____ Bron
De gemeente Amsterdam gaf al een voorproefje van wat Surinamers nog te wachten staat. De samenwerking met Suriname op velerlei gebied wordt gestaakt, hoewel de gemeenteraad wel van burgemeester Van der Laan verwacht dat humanitaire plannen voorlopig worden uitgevoerd. Maar andere projecten, zoals de versterking van het Korps Politie Suriname die met eigen Amsterdamse middelen zijn gefinancierd, zullen stopgezet worden.
Of we nu echt rouwig moeten zijn om het vertrek van Amsterdam, is overigens de vraag. De gemeente heeft sinds 2001 meer dan dertig projecten uitgevoerd of willen uitvoeren, de resultaten waren echter wisselend. Van de miljoenen euro’s die Amsterdam heeft uitgetrokken voor de ‘samenwerking’ is maar een beperkt deel ten goede gekomen aan Suriname zelf.
Anton de Kom
Eén van de eerste projecten waarvoor toenmalig burgemeester Job Cohen persoonlijk in 2002 in Paramaribo het startschot gaf, was de restauratie van het geboortehuis van Anton de Kom. Hij onthulde een prachtige gedenkplaat, maar acht jaar later staat het pand er nog steeds vervallen bij. Men was een beetje voorbarig geweest: met de nazaten was geen overeenstemming over de bestemming van het houten monument, Amsterdam stelde teveel voorwaarden. Uiteindelijk is het beschikbare geld gebruikt om het Nola Hatterman Instituut te restaureren.
________
____ Getoonde gegevens
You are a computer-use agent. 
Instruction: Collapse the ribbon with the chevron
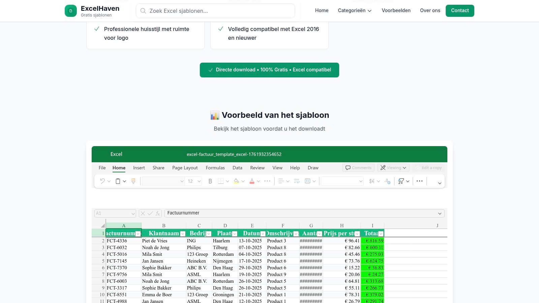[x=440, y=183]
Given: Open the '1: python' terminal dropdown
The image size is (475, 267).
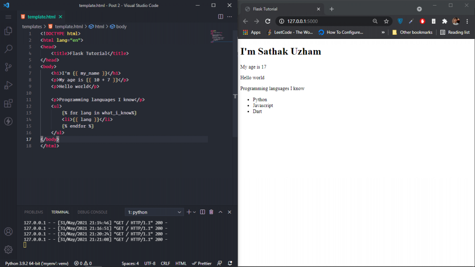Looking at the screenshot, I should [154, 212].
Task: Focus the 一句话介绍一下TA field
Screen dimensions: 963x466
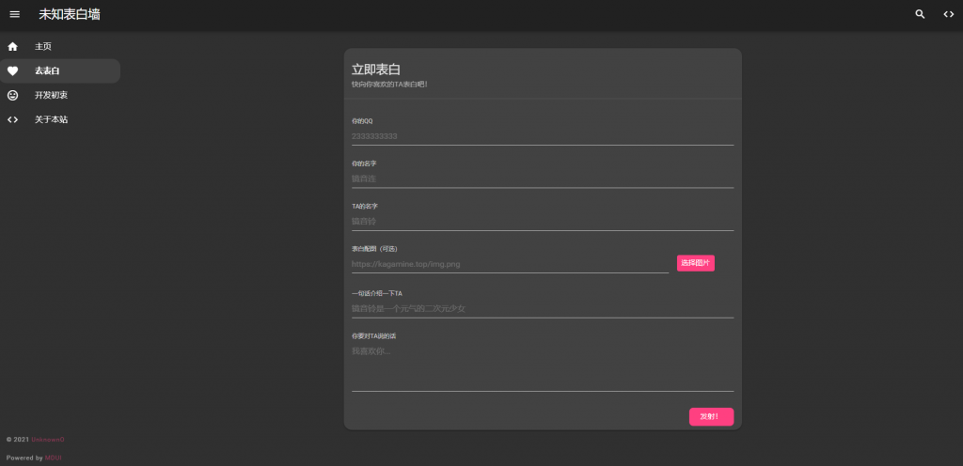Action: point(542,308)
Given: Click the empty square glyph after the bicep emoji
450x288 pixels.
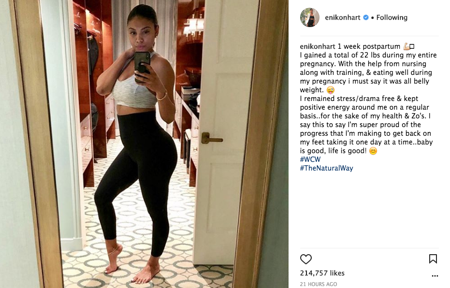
________
____ Getoonde gegevens
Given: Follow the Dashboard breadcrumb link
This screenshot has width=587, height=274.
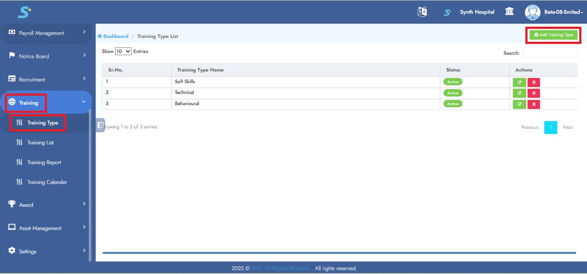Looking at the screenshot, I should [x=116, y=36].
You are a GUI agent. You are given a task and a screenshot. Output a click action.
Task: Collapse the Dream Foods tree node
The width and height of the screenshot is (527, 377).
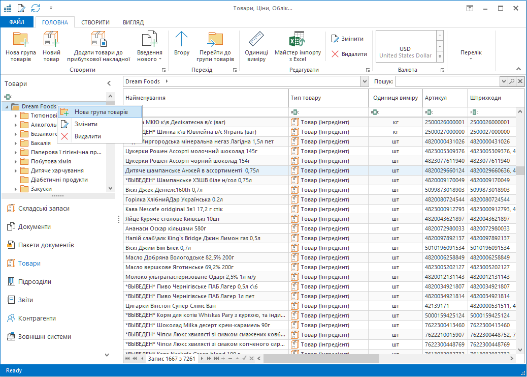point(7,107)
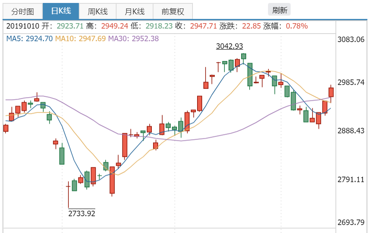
________
» **De opgave**
Kun je de alinea in de bron die begint met "Eén van de eerste projecten" beknopter herschrijven, zonder de belangrijkste feiten weg te laten? De vermeldingen heb je hiervoor niet nodig.

» **Antwoord**
In 2002 gaf toenmalig burgemeester Job Cohen in Paramaribo het startschot voor de restauratie van het geboortehuis van Anton de Kom en onthulde hij een gedenkplaat. Acht jaar later was het pand nog steeds vervallen. Met de nazaten kwam geen overeenstemming over de bestemming van het houten monument, en Amsterdam stelde te veel voorwaarden. Het beschikbare geld ging uiteindelijk naar de restauratie van het Nola Hatterman Instituut.